● Directions: Pictures should be left out while the data beneath this task is written out word for word.

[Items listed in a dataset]

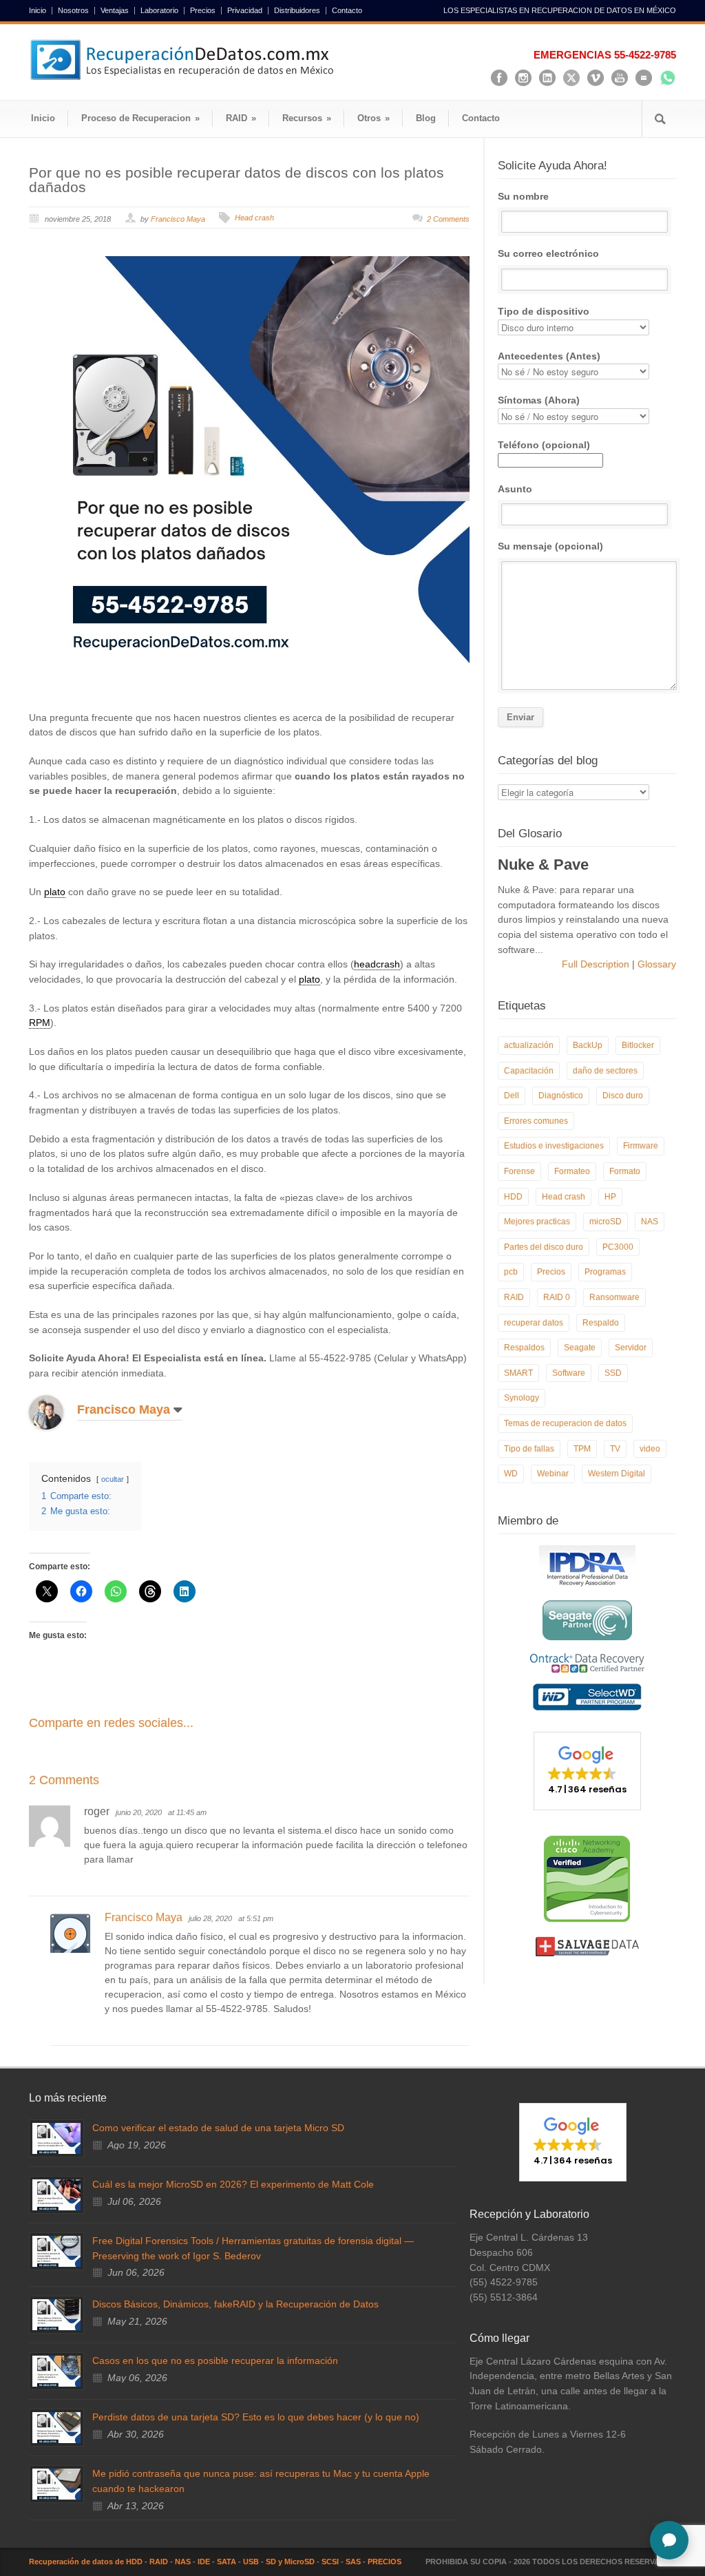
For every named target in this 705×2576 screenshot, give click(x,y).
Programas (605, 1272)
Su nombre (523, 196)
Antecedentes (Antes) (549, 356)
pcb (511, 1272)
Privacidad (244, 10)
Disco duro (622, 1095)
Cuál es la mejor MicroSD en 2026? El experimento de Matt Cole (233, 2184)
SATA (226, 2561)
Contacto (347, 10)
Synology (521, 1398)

● Answer to this problem:
For every named target in this 705×2576 screenshot, give click(x,y).
Programas (605, 1272)
Su nombre (523, 196)
Antecedentes (Antes) (549, 356)
pcb (511, 1272)
Privacidad (244, 10)
Disco duro (622, 1095)
Cuál es la mejor MicroSD en 2026? El experimento de Matt Cole (233, 2184)
SATA (226, 2561)
Contacto (347, 10)
Synology (521, 1398)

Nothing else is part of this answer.